Pixel coordinate grounding data
:::

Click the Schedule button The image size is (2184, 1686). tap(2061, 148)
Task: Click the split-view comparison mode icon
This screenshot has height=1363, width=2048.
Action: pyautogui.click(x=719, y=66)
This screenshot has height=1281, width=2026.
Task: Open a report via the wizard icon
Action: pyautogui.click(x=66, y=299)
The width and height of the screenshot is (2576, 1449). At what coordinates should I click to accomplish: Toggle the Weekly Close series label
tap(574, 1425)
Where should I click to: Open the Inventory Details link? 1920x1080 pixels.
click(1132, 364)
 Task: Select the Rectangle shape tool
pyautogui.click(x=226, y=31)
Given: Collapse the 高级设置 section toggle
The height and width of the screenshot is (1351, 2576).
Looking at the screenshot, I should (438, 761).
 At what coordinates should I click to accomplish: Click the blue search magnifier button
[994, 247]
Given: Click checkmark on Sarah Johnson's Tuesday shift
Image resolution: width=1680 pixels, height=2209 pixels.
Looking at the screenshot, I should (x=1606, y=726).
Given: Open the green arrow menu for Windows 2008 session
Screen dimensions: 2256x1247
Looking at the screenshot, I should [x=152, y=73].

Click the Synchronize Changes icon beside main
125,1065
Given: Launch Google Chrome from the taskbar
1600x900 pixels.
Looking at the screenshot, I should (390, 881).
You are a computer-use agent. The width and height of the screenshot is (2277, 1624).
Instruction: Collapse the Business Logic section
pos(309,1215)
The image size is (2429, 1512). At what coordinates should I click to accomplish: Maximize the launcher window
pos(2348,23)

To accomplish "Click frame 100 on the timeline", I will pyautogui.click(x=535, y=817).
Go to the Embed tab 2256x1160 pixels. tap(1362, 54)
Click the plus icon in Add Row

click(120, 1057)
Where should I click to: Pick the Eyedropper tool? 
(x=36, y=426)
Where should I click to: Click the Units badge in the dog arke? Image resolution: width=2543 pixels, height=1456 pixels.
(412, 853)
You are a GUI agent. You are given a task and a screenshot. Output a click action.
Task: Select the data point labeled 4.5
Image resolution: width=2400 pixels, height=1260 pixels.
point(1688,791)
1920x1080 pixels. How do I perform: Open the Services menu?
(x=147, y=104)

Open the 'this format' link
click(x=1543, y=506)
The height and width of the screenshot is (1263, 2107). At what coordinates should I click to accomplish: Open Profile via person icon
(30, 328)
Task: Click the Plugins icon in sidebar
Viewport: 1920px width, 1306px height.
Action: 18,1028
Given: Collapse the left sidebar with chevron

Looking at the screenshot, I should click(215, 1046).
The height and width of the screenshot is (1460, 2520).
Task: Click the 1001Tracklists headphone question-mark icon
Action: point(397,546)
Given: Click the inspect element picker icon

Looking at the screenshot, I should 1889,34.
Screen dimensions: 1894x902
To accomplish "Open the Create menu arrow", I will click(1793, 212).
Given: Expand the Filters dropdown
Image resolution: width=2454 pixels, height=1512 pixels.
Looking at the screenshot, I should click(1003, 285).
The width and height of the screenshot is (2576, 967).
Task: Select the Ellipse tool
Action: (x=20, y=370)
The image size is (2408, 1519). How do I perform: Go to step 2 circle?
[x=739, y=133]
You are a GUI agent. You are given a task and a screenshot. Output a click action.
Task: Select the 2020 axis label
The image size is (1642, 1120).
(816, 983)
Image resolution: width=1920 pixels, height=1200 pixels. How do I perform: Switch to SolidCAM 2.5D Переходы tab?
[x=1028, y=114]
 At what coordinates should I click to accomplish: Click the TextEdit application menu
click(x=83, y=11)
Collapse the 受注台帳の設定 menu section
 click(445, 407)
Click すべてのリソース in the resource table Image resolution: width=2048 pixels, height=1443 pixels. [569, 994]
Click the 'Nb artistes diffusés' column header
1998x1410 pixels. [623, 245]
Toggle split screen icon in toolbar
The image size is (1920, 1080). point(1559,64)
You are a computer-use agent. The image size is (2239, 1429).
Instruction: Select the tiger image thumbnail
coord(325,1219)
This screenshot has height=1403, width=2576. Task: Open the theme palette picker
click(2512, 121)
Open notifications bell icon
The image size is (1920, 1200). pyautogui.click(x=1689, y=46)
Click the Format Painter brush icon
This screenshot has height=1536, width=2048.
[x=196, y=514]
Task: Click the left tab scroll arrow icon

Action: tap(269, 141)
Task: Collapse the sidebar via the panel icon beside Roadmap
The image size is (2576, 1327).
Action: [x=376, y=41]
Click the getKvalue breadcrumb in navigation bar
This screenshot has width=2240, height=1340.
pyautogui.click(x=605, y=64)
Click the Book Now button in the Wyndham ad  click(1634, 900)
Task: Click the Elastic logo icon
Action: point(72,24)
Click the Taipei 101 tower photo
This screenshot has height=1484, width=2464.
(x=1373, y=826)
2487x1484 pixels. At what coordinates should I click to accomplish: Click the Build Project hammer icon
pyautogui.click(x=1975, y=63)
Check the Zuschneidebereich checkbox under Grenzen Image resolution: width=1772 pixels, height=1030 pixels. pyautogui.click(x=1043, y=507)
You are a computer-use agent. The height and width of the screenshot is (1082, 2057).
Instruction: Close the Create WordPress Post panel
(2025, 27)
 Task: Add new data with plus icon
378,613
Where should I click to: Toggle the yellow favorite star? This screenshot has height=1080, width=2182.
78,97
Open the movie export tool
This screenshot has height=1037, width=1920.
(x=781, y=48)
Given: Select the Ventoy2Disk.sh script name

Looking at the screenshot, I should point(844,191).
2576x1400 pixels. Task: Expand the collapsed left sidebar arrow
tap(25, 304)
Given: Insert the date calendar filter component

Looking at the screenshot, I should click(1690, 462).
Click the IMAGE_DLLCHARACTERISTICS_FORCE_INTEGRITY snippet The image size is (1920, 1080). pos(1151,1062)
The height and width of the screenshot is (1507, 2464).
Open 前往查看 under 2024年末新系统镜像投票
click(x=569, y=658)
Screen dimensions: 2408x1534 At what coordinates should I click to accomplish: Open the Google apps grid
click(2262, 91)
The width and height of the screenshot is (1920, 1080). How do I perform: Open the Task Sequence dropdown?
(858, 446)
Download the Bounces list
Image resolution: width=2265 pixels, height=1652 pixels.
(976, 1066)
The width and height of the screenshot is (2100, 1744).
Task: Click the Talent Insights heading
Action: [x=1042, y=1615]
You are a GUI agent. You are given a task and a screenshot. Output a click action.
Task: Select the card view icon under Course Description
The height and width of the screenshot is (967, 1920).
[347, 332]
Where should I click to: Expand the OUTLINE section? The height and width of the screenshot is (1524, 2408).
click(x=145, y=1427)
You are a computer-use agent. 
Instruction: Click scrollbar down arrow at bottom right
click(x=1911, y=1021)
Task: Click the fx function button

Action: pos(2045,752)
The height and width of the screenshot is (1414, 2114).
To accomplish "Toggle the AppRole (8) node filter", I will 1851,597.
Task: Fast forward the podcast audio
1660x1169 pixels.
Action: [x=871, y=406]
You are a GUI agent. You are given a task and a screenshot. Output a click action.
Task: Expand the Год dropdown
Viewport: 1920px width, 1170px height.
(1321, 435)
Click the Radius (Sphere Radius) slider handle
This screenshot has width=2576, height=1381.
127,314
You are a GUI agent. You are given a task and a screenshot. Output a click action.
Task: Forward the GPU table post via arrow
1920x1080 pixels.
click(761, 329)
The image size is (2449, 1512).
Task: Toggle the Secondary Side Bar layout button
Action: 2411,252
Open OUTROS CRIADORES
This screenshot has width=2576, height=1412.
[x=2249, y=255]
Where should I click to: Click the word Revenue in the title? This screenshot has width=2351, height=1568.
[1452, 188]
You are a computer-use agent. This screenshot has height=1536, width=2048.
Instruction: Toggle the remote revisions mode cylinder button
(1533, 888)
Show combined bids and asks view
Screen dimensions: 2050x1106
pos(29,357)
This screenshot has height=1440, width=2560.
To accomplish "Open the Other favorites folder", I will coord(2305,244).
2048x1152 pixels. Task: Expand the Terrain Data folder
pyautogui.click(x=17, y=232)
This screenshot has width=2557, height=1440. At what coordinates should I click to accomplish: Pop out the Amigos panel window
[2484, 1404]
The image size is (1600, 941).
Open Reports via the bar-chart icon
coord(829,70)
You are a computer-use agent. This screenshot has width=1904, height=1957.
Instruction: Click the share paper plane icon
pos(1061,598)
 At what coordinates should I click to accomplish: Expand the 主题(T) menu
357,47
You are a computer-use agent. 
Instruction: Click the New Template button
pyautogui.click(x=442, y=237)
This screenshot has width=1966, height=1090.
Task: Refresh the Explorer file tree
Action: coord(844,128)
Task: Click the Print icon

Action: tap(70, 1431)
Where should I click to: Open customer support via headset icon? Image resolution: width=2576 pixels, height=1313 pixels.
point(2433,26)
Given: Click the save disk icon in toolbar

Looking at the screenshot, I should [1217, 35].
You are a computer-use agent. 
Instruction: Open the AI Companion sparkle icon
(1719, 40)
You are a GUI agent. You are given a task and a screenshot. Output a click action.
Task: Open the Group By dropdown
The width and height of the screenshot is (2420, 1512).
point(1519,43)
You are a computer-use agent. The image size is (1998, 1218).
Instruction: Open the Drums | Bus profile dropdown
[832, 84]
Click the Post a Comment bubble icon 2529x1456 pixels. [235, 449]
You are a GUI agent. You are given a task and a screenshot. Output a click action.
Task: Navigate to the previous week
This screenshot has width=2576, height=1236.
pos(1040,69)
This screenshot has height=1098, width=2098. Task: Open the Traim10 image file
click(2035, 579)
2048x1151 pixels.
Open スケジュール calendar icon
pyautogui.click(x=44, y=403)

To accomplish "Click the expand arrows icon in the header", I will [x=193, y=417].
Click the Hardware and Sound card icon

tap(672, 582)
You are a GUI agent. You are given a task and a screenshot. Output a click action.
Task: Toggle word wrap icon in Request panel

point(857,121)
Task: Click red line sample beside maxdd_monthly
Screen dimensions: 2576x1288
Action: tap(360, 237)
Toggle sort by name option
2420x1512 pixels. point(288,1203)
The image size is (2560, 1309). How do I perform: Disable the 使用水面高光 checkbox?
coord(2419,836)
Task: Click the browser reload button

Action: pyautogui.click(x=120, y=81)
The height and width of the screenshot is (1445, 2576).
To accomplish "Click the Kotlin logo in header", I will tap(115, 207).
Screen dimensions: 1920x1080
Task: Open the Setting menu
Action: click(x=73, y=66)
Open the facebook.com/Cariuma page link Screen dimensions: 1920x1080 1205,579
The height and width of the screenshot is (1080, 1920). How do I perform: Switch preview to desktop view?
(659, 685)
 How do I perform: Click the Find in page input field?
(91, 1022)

:::

> Description of the task:
If a line in the entries includes the word "computer", copy that line out.

> Task result:
You are a computer-use agent. The width and height of the screenshot is (2277, 1624).
You are a computer-use agent. The image size is (2239, 1429).
You are a computer-use agent. The height and width of the screenshot is (1082, 2057).
You are a computer-use agent. 
You are a computer-use agent. This screenshot has height=1536, width=2048.
You are a computer-use agent. This screenshot has width=1904, height=1957.
You are a computer-use agent. 
You are a computer-use agent. 
You are a computer-use agent. The image size is (1998, 1218).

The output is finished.